Un dia en el Zoo-Aquarium de Madrid – Carolina Pineda del Olmo

El zoo-acuarium de Madrid está tranquilo un día entre semana de primavera. Prácticamente no hay público. Sobre todo se ven grupos de escolares con sus profesores y turistas que van a pasar el dia. Nada más entrar al recinto, una amable señorita quiere hacerte una foto para inmortalizar el día, que costará a los adultos 13 euros y algo menos para los niños menores de siete años.

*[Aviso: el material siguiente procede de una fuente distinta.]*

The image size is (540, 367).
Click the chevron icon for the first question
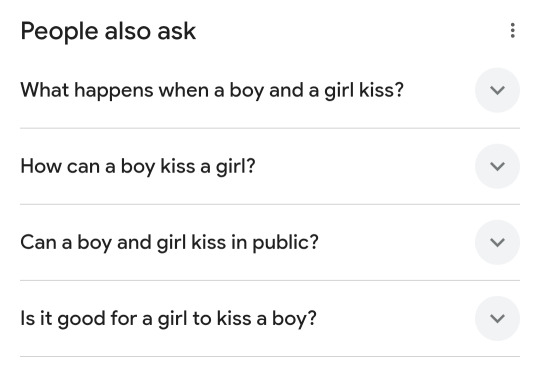tap(497, 90)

Si se comparan las instalaciones del Zoo -acuarium de Madrid con respecto hace cinco años, las actuales han mejorado considerablemente. Se han introducido muchos más paneles informativos sobre las peculiaridades y hábitats de los animales y se advierte, a menudo, que está prohibido molestarles u ofrecerles comida, ya que les puede producir “graves problemas gastrointestinales”. Se ha aumentado la “colección” con nuevos animales como el orangután y en muchas instalaciones se ha disminuido el exceso de cemento sustituyéndolos por elementos ornamentales de madera y más vegetación. Indudablemente la nueva normativa europea sobre los requisitos que deben reunir los zoos, ha influido en este “lavado de cara”

En cuanto al “acuarium” está cuidado, cuenta con espacios amplios y los animales parecen estar sanos y relativamente activos.

Se está hablando de uno de los mejores zoológicos de España, pero no se puede olvidar que, como reconoce Enrique Sáez,veterinario del centro, “se trata de un negocio, y como tal, hay que obtener beneficios”

Cuando no se tienen las infraestructuras ni el respaldo económico de otros centros, como es el de Madrid, y se quiere tener una gran colección de animales, es cuando se ven los casos más indignantes de abuso al servicio de un negocio. Así, alrededor de perritos de las praderas o cocodrilos, hay bares, cafeterías, tiendas, o tíos vivos. Una vez más, surge la duda ética de hasta qué punto estos animales son víctimas de la avaricia y tendencia coleccionista del ser humano. No es ésta imagen la más adecuada para mostrar estos seres vivos, en especial, a los niños. Animales en cautividad, que en muchas ocasiones forman parte de un espectáculo, como en el caso de los guacamayos, los leones marinos o los delfines.

En definitiva, en el zoo-acuarium de Madrid se respira una extraña y casi incompatible mezcla entre niños en compañía de un cuidador que les explica las peculiaridades y modo de vida de los tiburones y que asisten una hora después a ver hacer piruetas y dar saltos a delfines, que se han convertido en títeres de feria. Precisamente sobre el delfinario,Ricardo Sagarminaga de la Sociedad Española de Cetácesos, SEC , recuerda que una persona que trabajó allí presenció los malos modos y brusquedades de que eran objeto estos amistosos cetáceos por parte del jefe del delfinario, que sigue siendo el mismo en la actualidad. Sagarminaga asegura “trataba a los animales a cubazo limpio”. También añade que no entiende como en el resto de Europa se tiende a la política de no proliferación de delfinarios y sin embargo, en España se dan permisos alegremente, como ha ocurrido recientemente con la llegada de varias orcas al delfinario de Tenerife. Este experto en cetáceos explica que los delfines que ya viven en cautividad no pueden ser reintroducidos en sus hábitats naturales y que además deben seguir estando ocupados a través de juegos porque son animales que no pueden estar inactivos. Frente a esta situación, lo ideal es tender que no proliferen más los delfinarios, para evitar tener más animales en cautividad de por vida.

Otra cuestión que plantea muchas dudas a quiénes se preocupan por el bienestar de estos animales es si los controles para comprobar el cumplimiento de la legislación en materia de zoológicos se están llevando a cabo, incluidos los permisos, CITES , aunque según el veterinario del zoo de Madrid, Enrique Sáez, la mayoría de las nuevas adquisiciones de animales se hacen a través de intercambios con otros centros de este tipo.

Para terminar y no dejar cabos sueltos también habría que preguntarse quién controla al controlador.